À FAIRE:
1) Répondez, s'il vous plaît, à ces questions sur le texte sur la pêche en février :
(a) Quels poissons février marque-t-il par la fin de carrière de quelques-uns d'entre eux ?
(b) Qu'est-ce qui engourdit encore les poissons moyens ?
(c) Combien de branches ont les grappins qu'on croirait indispensables pour armer les leurres ?
2) D'après le texte sur la pêche en février, pourquoi seuls les gros spécimens attaquent-ils les leurres à cette période ? Expliquez-le en une à trois phrases.
3) Prolongez le texte sur la pêche en février à partir de sa dernière phrase.

TEXTE FOURNI:
+ + + +
Février est un mois à surprises : il marquera toujours la fin de carrière de quelques gros saumons combattifs, de lourds brochets et de belles truites.

Ces poissons superbes, dont la capture fait époque dans la vie d’un pêcheur sportif, n’ont certes pas la vigueur qu’ils posséderont au printemps, mais sont cependant des adversaires peu commodes.

Les poissons moyens sont encore trop engourdis par les eaux glacées pour qu’on puisse en escompter des captures certaines ; seuls, les gros spécimens de l’espèce, poussés par une boulimie toujours pressante et exigeante, cherchent avidement leur nourriture et attaquent brutalement les leurres qu’on leur présente.

Aussi faut-il mettre dans notre jeu tous les atouts que nous permettent nos connaissances halieutiques et nos possibilités.

Il serait naturel de croire que, pour l’armement de nos leurres à lancer, de forts grappins à 3 ou 4 branches sont indispensables pour capturer nos gros carnassiers.
+ + + +
DONNÉES BRUTES:
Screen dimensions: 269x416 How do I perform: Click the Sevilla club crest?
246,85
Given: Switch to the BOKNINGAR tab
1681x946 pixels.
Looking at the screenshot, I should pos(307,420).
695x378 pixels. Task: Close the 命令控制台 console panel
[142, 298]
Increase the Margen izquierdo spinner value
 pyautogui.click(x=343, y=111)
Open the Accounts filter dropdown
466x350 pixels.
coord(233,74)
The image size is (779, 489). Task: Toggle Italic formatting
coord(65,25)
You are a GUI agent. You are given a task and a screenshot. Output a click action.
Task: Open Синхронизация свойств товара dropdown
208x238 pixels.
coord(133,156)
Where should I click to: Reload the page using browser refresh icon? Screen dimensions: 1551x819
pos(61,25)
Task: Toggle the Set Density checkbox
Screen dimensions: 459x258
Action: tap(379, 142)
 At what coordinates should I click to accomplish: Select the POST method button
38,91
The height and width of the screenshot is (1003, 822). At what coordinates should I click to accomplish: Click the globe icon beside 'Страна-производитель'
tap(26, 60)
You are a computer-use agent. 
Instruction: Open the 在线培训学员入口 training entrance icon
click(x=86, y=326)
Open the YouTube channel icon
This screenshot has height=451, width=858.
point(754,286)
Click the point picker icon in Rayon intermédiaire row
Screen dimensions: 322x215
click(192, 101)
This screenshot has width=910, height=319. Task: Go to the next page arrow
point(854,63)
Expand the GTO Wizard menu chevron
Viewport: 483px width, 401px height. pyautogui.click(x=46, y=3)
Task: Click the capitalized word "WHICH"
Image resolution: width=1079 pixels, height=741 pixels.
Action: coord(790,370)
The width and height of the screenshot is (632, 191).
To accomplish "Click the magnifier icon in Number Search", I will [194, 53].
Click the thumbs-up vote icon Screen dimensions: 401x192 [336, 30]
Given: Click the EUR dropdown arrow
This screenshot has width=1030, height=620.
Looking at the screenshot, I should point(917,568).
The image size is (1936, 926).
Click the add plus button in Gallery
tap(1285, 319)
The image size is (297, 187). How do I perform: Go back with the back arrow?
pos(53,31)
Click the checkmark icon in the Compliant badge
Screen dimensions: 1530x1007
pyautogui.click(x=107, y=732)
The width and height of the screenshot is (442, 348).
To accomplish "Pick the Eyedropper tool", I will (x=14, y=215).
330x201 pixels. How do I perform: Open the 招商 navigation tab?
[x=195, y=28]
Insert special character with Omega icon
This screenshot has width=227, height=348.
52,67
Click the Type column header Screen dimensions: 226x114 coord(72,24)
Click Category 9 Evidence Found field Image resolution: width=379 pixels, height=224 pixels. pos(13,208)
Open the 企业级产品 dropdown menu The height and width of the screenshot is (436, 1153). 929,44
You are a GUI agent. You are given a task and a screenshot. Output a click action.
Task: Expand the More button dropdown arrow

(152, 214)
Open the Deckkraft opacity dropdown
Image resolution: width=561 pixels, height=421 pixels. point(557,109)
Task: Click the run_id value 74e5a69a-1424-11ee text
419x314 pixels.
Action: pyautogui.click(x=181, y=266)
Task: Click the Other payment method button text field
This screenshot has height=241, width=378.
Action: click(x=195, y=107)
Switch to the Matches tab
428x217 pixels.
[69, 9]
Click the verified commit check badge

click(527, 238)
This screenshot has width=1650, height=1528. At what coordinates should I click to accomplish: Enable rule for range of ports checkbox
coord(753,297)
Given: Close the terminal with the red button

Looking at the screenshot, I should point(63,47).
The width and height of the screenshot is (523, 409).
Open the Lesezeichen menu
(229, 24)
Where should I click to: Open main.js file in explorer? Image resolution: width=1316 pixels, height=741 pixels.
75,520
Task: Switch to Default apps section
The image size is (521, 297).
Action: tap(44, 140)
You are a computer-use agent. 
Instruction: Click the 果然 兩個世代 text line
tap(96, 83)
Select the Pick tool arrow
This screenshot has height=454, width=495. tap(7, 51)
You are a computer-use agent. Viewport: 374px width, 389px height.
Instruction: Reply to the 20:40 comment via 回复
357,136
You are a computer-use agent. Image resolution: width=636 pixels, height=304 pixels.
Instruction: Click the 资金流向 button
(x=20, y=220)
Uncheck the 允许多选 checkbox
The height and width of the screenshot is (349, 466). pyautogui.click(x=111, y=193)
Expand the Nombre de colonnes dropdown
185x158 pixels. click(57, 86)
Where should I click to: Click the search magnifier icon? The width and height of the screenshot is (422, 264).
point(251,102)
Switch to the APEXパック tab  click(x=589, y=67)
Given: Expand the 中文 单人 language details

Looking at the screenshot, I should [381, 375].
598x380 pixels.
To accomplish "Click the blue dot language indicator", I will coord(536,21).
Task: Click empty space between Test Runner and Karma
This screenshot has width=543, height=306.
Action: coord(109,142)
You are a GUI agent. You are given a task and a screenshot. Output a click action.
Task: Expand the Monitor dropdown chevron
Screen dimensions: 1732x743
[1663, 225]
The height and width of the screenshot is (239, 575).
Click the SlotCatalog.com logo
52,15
+ + + +
RÉSULTATS DANS L'ORDRE:
1)
(a) De gros saumons combattifs, de lourds brochets et de belles truites.
(b) Les eaux glacées.
(c) 3 ou 4 branches.

2) Les poissons moyens sont encore trop engourdis par les eaux glacées pour qu'on puisse compter sur des captures certaines. Les gros spécimens, eux, sont poussés par une boulimie toujours pressante et exigeante : ils cherchent donc avidement leur nourriture et attaquent brutalement les leurres qu'on leur présente.

3)
Sans vouloir négliger le bas de ligne en gut ou en soie d’acier, suivant tel ou tel vorace recherché, j’estime que l’hameçon doit mériter, de notre part, la plus grande attention ; j’ai longuement insisté, d’ailleurs, sur ce sujet en envisageant les hameçons à mouches.

N’oublions pas qu’avant de lutter contre une belle pièce il faut d’abord l’accrocher ... M. de La Palice n’aurait pas mieux écrit.

Je ne conçois pas l’utilité, pour avoir un hameçon parfait, de s’adresser à l’étranger. Nous avons, en France, des marques réputées avec juste raison, pouvant soutenir la comparaison avec n’importe quelle autre firme.

Que doit-on demander à un hameçon ? la solidité, la finesse et l’acuité de sa pointe.

Évitons l’emploi de ces énormes crochets qui pourraient convenir à la pêche du thon ou du tarpon. Il n’en est nul besoin pour mater la résistance des plus forts poissons de nos eaux douces.

L’hameçon doit être fin et solide, deux qualités indispensables, dans la pratique du lancer léger surtout. Il doit s’harmoniser avec le petit appât utilisé d’ordinaire dans ce genre de pêche.

Il en est de même dans la pêche au vif.

Et, maintenant, venons-en à serrer de plus près le titre de notre causerie.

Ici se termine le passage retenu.